* The task *
Would you go through the records below and copy each line with the string "computer"?
*** Opening of Records supplied ***
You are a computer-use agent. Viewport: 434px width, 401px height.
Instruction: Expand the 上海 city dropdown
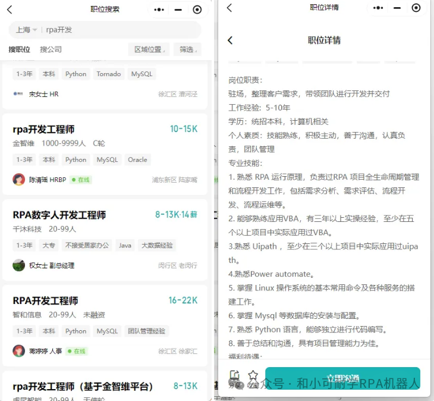27,30
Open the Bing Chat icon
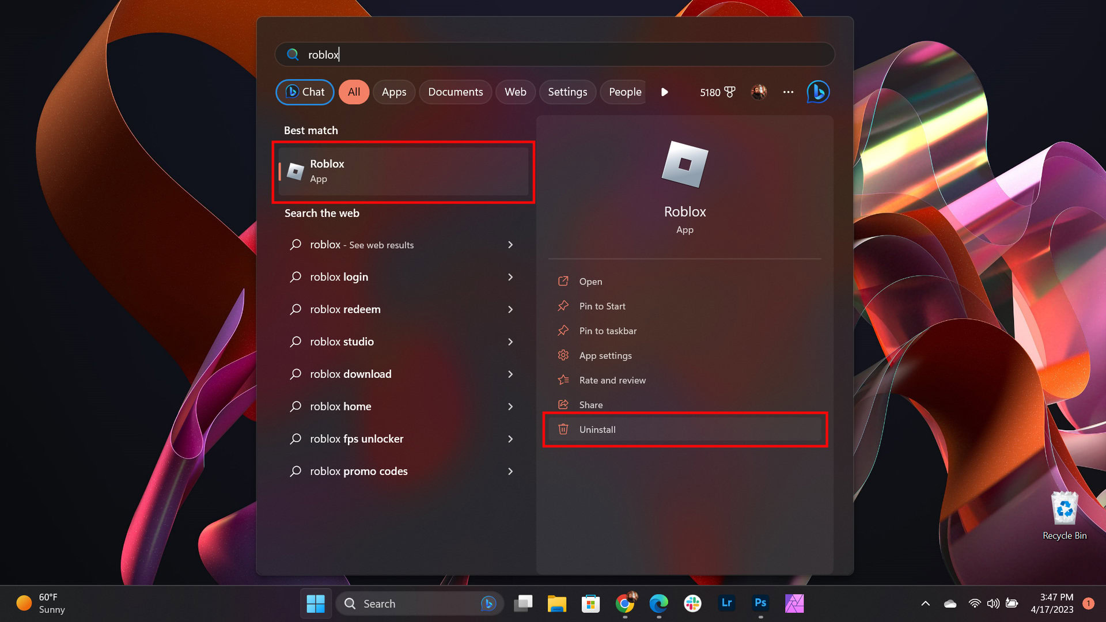The height and width of the screenshot is (622, 1106). (x=820, y=91)
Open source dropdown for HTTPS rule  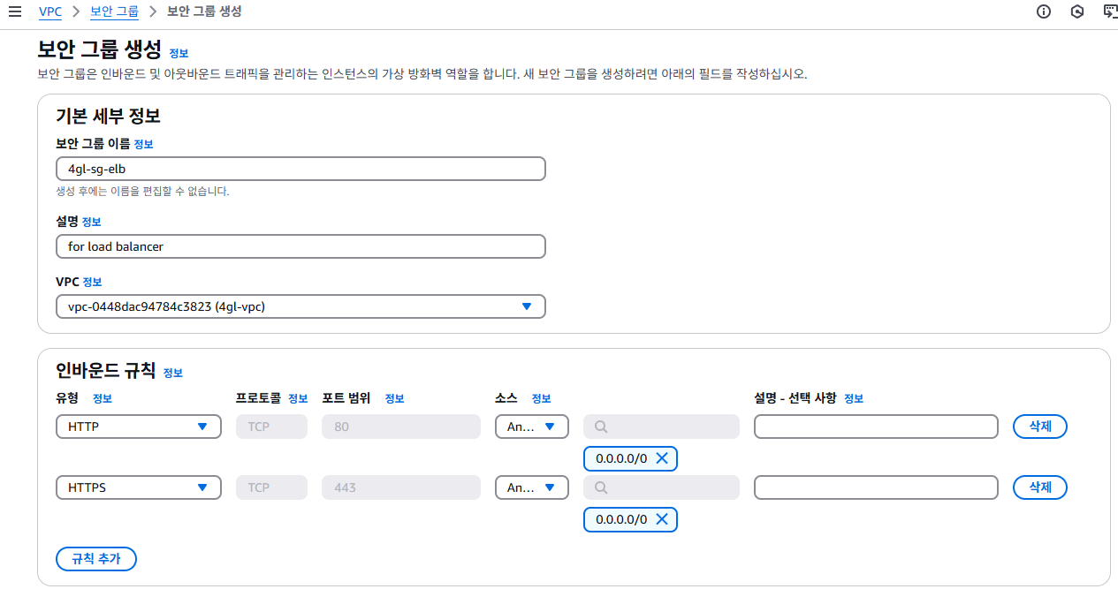[532, 487]
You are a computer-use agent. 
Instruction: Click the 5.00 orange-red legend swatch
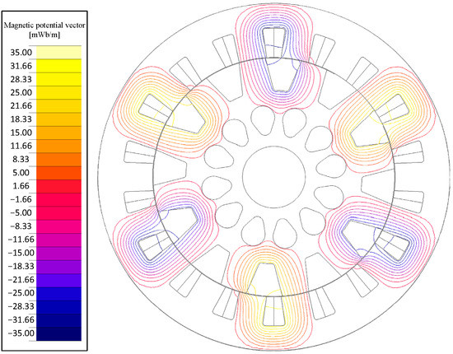(58, 173)
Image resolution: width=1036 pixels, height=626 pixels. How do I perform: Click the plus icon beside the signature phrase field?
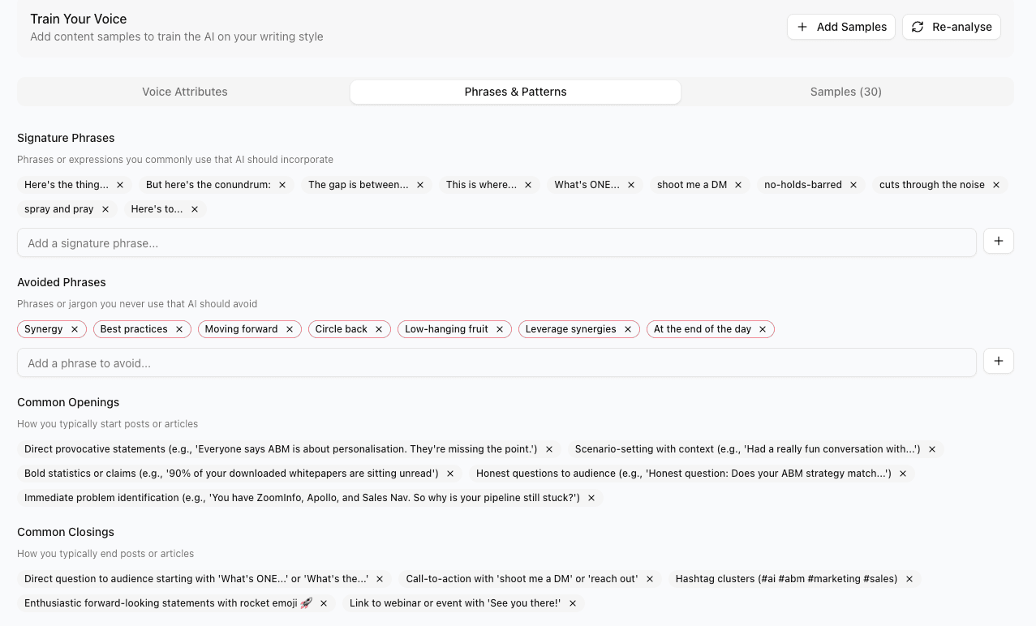click(x=998, y=241)
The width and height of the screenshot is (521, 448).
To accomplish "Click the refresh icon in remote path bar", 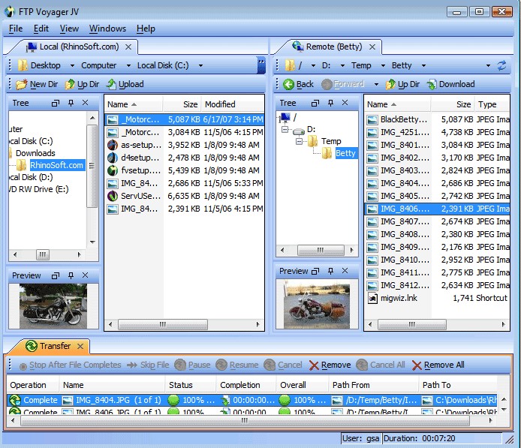I will click(502, 65).
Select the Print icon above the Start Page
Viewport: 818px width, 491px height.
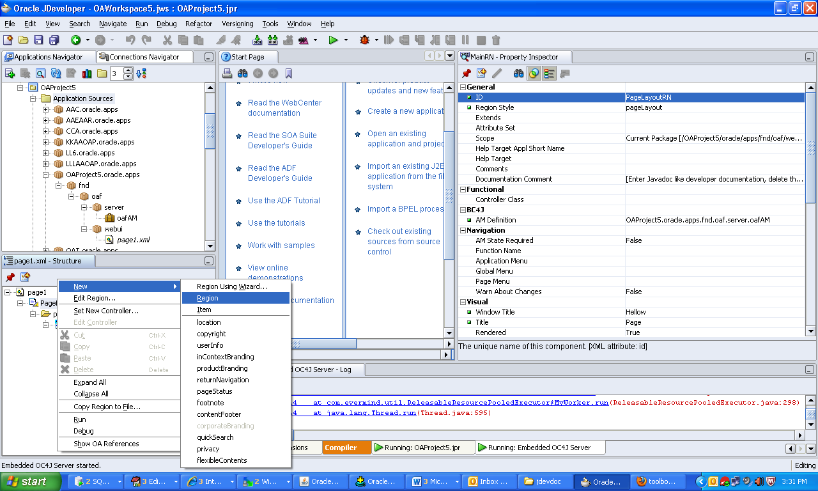(x=228, y=73)
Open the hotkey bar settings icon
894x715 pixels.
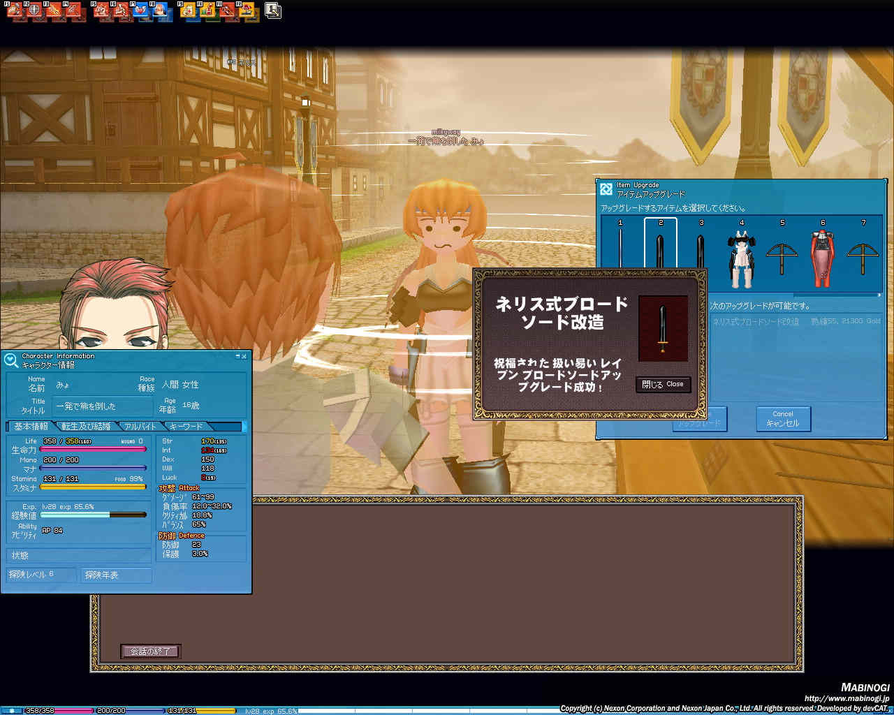click(274, 11)
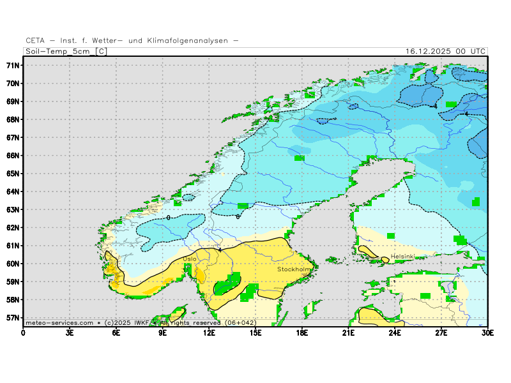Viewport: 511px width, 383px height.
Task: Click the 6E longitude label
Action: click(116, 332)
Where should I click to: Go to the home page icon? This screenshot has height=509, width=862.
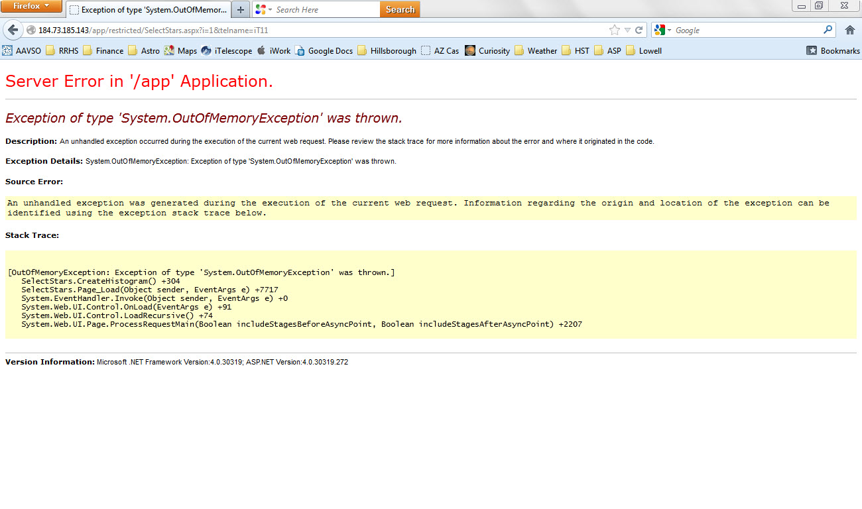(849, 30)
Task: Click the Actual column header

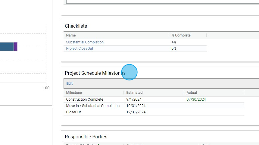Action: 192,93
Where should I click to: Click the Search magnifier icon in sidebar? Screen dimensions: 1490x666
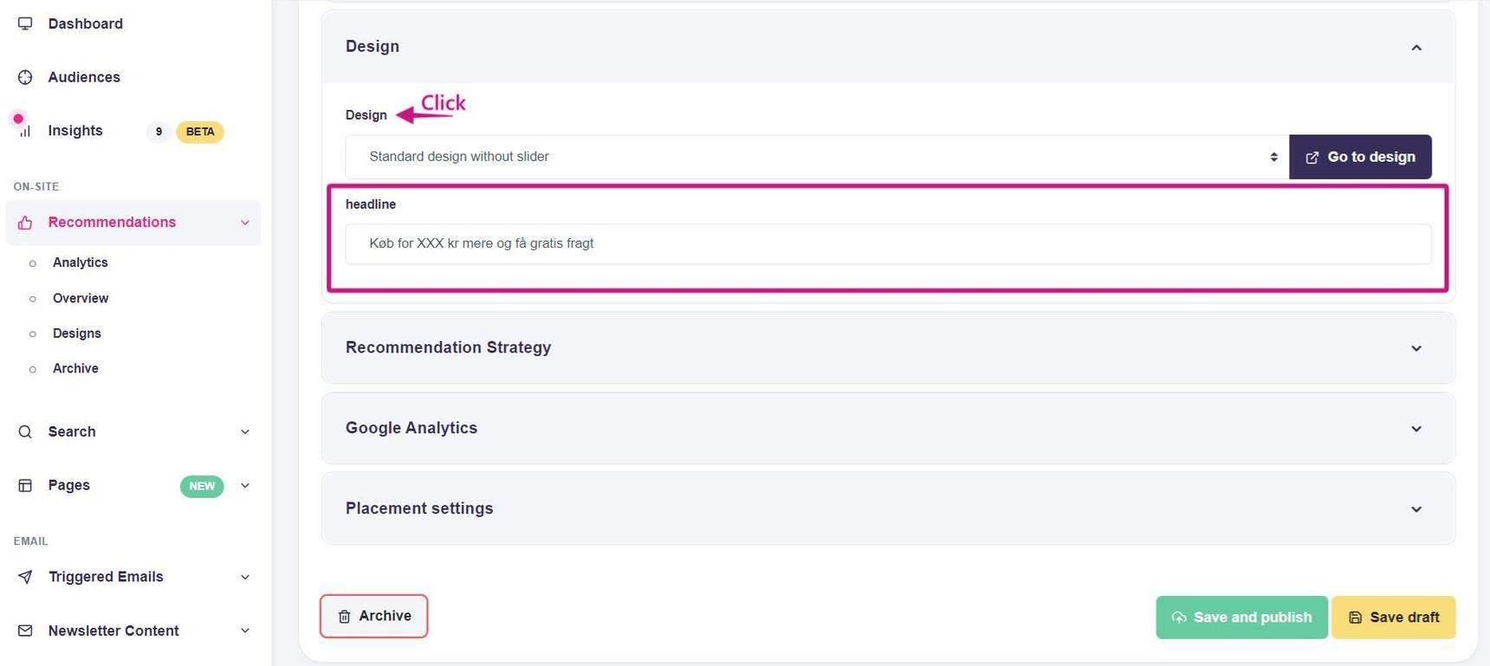(x=25, y=432)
*** Close of Records supplied ***
* Exercise result *
You are a computer-use agent. Viewport: 434px width, 401px height.
You are a computer-use agent. 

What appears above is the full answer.